Getting back on the horse involves understanding why you lost money. Sometimes you can genuinely get unlucky. Being stopped out at the highs or lows only to see it go back in the money is tough to watch but you can take some solace out of the fact you had the general direction right. Maybe it’s time to chip down and take smaller risk and widen stops? The answer will be different for different situations, and whilst you may have lost money, the thing you want to take away from that experience is that “on the whole” your process was working, and you were in touch with the market.

  • Don’t trade angry

It’s essential to keep a cool head and not to trade angry. If the market has beaten you up and you want revenge, it’s not that simple. If you’re composed enough to see where you’ve got things wrong and you’re ready to get back in immediately, then fine. Some people can do this, but many can’t. Most need a bit of time to get their heads around what’s just happened – and there’s nothing wrong with that.

  • Conviction in the trade

In life – just like in trading – sometimes the stars align to make an easy decision. But mostly it’s you seeking out the trade.

In trading you need to constantly ask yourself how much you believe in your trade. Just create a simple scale of 1-10 and how you feel about a trade. Then apply your risk to it. If your maximum risk per trade is $10, and you have a conviction level of 7, then risk $7.
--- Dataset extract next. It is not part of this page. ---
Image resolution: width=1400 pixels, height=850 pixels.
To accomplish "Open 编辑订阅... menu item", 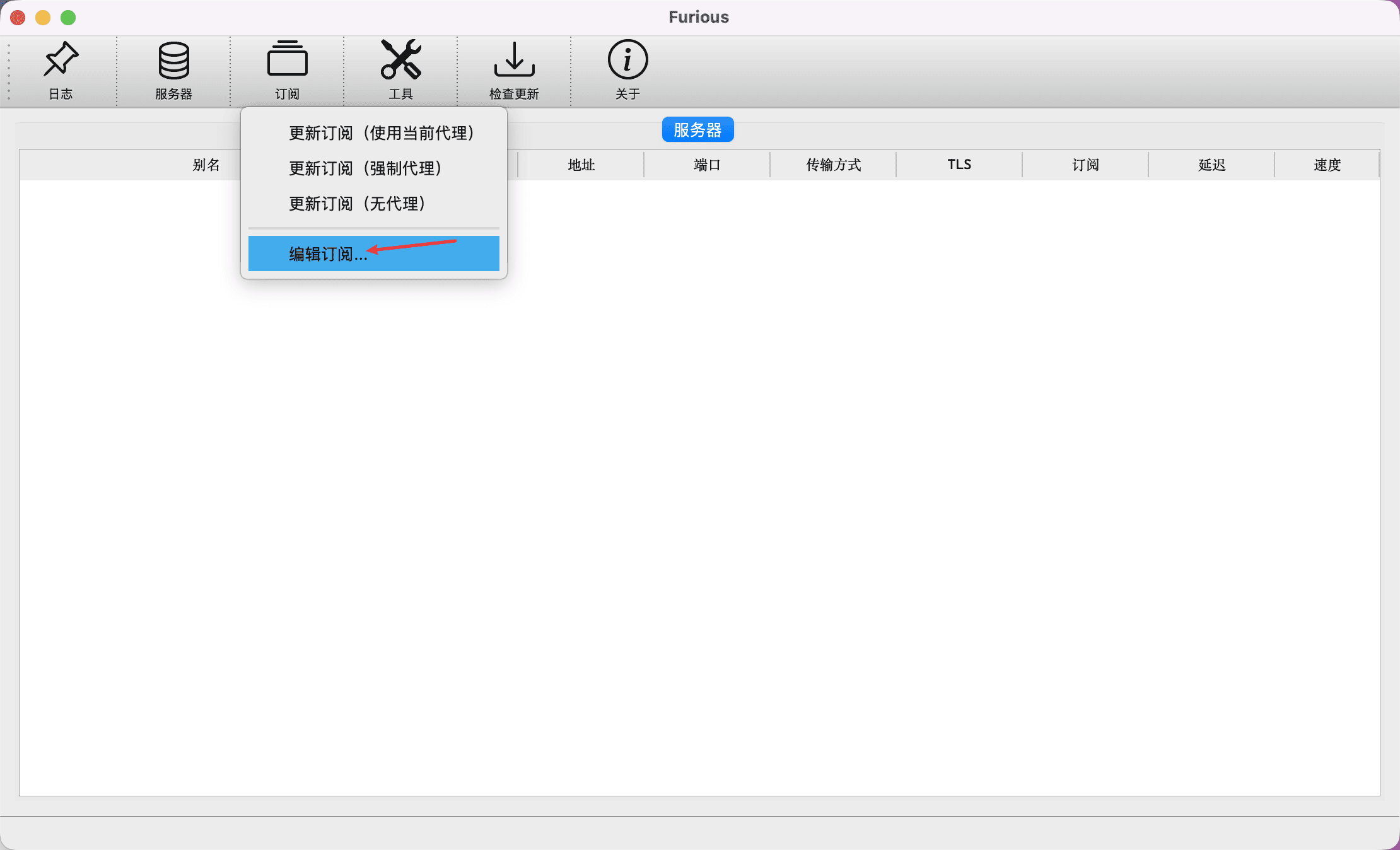I will pyautogui.click(x=328, y=253).
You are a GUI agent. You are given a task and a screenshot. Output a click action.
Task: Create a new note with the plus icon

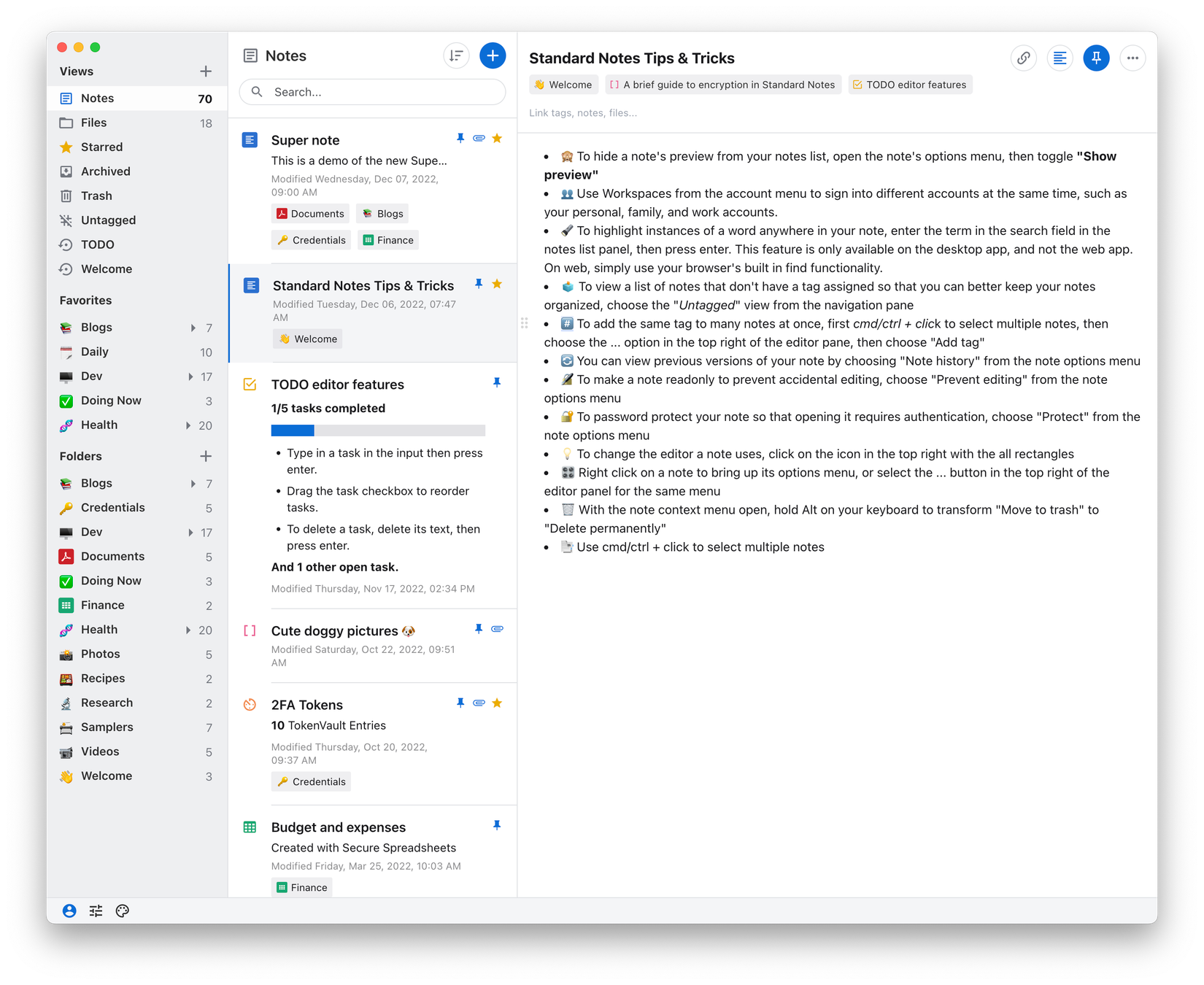(x=493, y=55)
Traders get into trouble when they’re not very sure on a trade, yet they risk the same amount on it as they would on a trade that they like a lot.

Conversely, when you’re at your highest conviction you should be allocating your maximum amount to it. Too often you don’t have enough on the good trade ideas you’ve generated and too much on the one’s you’re not sure of.

  • Listen to your gut

It’s not very scientific, but when you get a bad feeling about a trade it’s generally a bad trade. There’s something in the back of your mind telling you something’s just not right. One of the more obvious signals you’ll get is when you’ve been trading well and sleeping well for a while and then all of a sudden you just can’t sleep. Something inside of your conscience is telling you there’s something up with that particular trade you have on.

So, take another look at the trade. Go over why you have it and what reasons you gave yourself for putting it on in the first place. Sometimes you decide you’re still happy with the trade, but often there’s a factor you’ve neglected and it’s eating away at you.

  • Don’t cut good after bad

Likewise, don’t cut a good trade after a bad one.

If you’re like me, you might have 2 or 3 trades on at any one time and you’re keeping an eye on them all. Often you get distracted by one that might be heading south fast, while the other two are just ticking away slowly.

Essentially, you’ve decided to risk a certain amount on these three trades so let them run until completion. All too often traders have a bad trade and then decide to pay for it with their other good trades when you reach scratch, only to see the good trades move well into the money as you thought they would.

This can be costly and make you feel like you’ve worked so hard for nothing, when really all you needed was to stick to your trading plan and remain patient. And it depends on the correlation of the trades you have on. If they’re all similar in risk sentiment or asset class, then this rule won’t apply to that situation.

  • Don’t think you’re going to get it right every time

Because no one ever does.

I’ve worked with four or five people who would be considered in the top 10-20 traders in Australia, probably Asia, and I can tell you that they got plenty wrong over the years.

Not so much in the sense that they didn’t know where the market was going. They had the general direction of the market spot on most of the time. Sometimes you just get thrown out of a trade at the high or low because of a flow or a spike.

But you develop a feel for the market over time. It forms part of your gut feeling.

  • Don’t try to pick tops or bottoms

When you do it’s a great story to tell down the pub. But it happens so rarely that if you try to pick the high or low you end up spending most of your time gazing at levels and you wind up missing the trade entirely.